At least what I am talking about is:
- asynch API
- synch interaction with web service
meaning that:
- the calling code initiates the send
- the calling code continues running
- something waits for the response
- when the response arrives then something process that

Arne
 
A

Arne Vajhøj

If the web-service uses HTTP as it's transport layer, and so far as I
know the majority do, then all client requests will wait for and receive
a response†.

But that is in the interaction between the client and the server.

The API between the app code and the web service library does not
need to follow this model.

You could have a thread wait for the response.

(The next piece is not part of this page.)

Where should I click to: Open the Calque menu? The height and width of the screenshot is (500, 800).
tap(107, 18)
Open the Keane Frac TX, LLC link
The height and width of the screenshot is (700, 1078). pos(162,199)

Or you could use NIO.

These techniques may not be that common in Java, but in
other technologies they are very common. If you generate a
web service stub in .NET then you get generated both a
normal synch API and an asynch API.
It may be that this response only indicates that the client's request
has been accepted for later processing and gives no indication of the
final outcome of the request.

I have worked with web-services which follow this model, to discover the
final outcome the client application has to periodically poll a
separate, but related web-service, to see if there are messages awaiting
collection. The contents of these messages indicate the final outcome of
the original request. The final outcome may be an error message saying
that the request was rejected.

This is asynch at a different level.

And it can be done.

But it is not natural for the HTTP protocol.

It is natural for message queues.

Arne
 
R

RedGrittyBrick

This is asynch at a different level.

And it can be done.

But it is not natural for the HTTP protocol.

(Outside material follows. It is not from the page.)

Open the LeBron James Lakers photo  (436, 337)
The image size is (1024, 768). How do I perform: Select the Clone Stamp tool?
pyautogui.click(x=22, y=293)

It is the message exchange pattern I've seen used by government agencies
in a couple of different countries for different projects. In one case
for a EU-wide initiative. This leads me to think that this pattern might
be quite widely used.
 
N

New Java 456

Someone else mentioned it... async is when you issue call in separate
thread (or callback mechanism such as NIO socket). There's one of the
web client frameworks which supports this I think.

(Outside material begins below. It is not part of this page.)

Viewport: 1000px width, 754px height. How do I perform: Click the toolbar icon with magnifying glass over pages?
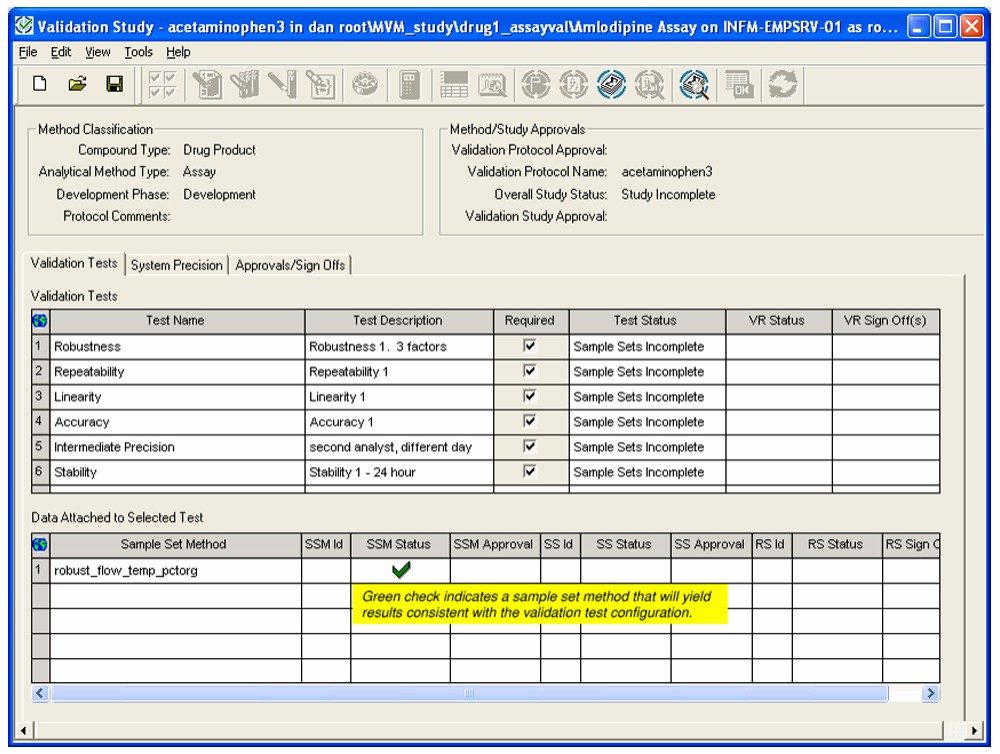(694, 86)
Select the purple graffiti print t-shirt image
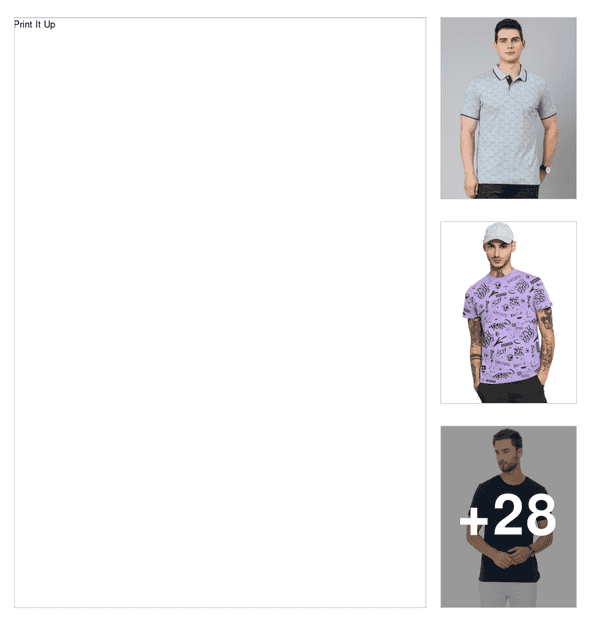Viewport: 591px width, 625px height. coord(508,312)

The more common design for your goal is to use a message queue. But
the callback webservice it probably just as good. Maybe better. Your
callback is async in the dictionary meaning but not in the normal
jargon of SW dev.

Queues are mostly used for the impedance mismatch where one service/
server is super slow relative to the other. This sounds like it may be
what you have going on anyways. Is your slow part 5 seconds or 5
minutes? If its 5 seconds then maybe you can speed it up plus you can
probably just block on the sync call without having to do the callback
webservice.

So, you need some way to relate each initiated call to each callback.
GUID. correlation id. etc. And some failure handling code in the case
the callback never comes. Everyone hates not getting a callback.
 
A

Arne Vajhøj

It is the message exchange pattern I've seen used by government agencies
in a couple of different countries for different projects. In one case
for a EU-wide initiative. This leads me to think that this pattern might
be quite widely used.

It is definitely used.

For internet usage then HTTP may be required to get through
various firewalls.

Some developers have never looked into message queues.

But for an intranet solution I would still prefer message
queue over HTTP callback for this type of scenario.

Arne
 
A

Arved Sandstrom

Arne said:
But that is in the interaction between the client and the server.
[ SNIP ]

That's a useful distinction (the one you made several posts back in the
quoting above). There's low-level and high-level involved here. For our
purposes the relevant difference is, I believe, the one you pointed out:
does the caller wait for the "real" response? This is the high-level
picture. No need to talk about HTTP or JMS or threads or intermediate
acks at all, which is all lower-level.